◆ **Exercise aim**:
A word-for-word copy of the listing is needed. Retype it in full.
══ Information given
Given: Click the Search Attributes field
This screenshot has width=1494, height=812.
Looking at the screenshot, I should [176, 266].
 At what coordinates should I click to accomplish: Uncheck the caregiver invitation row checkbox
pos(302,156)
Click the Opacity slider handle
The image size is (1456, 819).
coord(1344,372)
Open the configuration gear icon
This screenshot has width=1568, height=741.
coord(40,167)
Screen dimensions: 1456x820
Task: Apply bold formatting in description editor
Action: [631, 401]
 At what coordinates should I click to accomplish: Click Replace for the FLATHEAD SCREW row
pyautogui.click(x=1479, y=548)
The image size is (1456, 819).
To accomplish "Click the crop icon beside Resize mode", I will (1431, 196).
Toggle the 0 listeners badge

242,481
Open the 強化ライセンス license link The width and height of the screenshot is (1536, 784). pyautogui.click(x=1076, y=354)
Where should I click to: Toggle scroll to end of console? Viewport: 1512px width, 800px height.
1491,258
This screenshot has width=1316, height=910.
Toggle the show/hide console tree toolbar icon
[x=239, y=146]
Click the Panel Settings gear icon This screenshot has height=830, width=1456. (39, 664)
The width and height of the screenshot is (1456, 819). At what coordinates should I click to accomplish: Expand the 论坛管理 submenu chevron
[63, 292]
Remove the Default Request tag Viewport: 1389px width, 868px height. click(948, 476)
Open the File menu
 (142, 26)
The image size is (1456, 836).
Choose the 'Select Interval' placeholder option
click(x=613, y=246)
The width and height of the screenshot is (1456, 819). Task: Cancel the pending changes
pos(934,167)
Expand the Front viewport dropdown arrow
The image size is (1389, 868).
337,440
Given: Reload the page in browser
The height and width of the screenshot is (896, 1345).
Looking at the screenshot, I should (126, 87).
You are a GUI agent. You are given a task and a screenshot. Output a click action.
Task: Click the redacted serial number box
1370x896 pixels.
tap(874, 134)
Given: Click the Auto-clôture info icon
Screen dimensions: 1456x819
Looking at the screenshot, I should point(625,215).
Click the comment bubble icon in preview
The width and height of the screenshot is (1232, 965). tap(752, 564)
════
◆ **Answer to this exercise**:
Given: Click the Search Attributes field
This screenshot has width=1494, height=812.
Looking at the screenshot, I should [176, 266].
 At what coordinates should I click to accomplish: Uncheck the caregiver invitation row checkbox
pos(302,156)
Click the Opacity slider handle
The image size is (1456, 819).
coord(1344,372)
Open the configuration gear icon
This screenshot has width=1568, height=741.
coord(40,167)
Screen dimensions: 1456x820
Task: Apply bold formatting in description editor
Action: [631, 401]
 At what coordinates should I click to accomplish: Click Replace for the FLATHEAD SCREW row
pyautogui.click(x=1479, y=548)
The image size is (1456, 819).
To accomplish "Click the crop icon beside Resize mode", I will (1431, 196).
Toggle the 0 listeners badge

242,481
Open the 強化ライセンス license link The width and height of the screenshot is (1536, 784). pyautogui.click(x=1076, y=354)
Where should I click to: Toggle scroll to end of console? Viewport: 1512px width, 800px height.
1491,258
This screenshot has width=1316, height=910.
Toggle the show/hide console tree toolbar icon
[x=239, y=146]
Click the Panel Settings gear icon This screenshot has height=830, width=1456. (39, 664)
The width and height of the screenshot is (1456, 819). At what coordinates should I click to accomplish: Expand the 论坛管理 submenu chevron
[63, 292]
Remove the Default Request tag Viewport: 1389px width, 868px height. click(948, 476)
Open the File menu
 (142, 26)
The image size is (1456, 836).
Choose the 'Select Interval' placeholder option
click(x=613, y=246)
The width and height of the screenshot is (1456, 819). Task: Cancel the pending changes
pos(934,167)
Expand the Front viewport dropdown arrow
The image size is (1389, 868).
337,440
Given: Reload the page in browser
The height and width of the screenshot is (896, 1345).
Looking at the screenshot, I should (126, 87).
You are a GUI agent. You are given a task and a screenshot. Output a click action.
Task: Click the redacted serial number box
1370x896 pixels.
tap(874, 134)
Given: Click the Auto-clôture info icon
Screen dimensions: 1456x819
Looking at the screenshot, I should point(625,215).
Click the comment bubble icon in preview
The width and height of the screenshot is (1232, 965). tap(752, 564)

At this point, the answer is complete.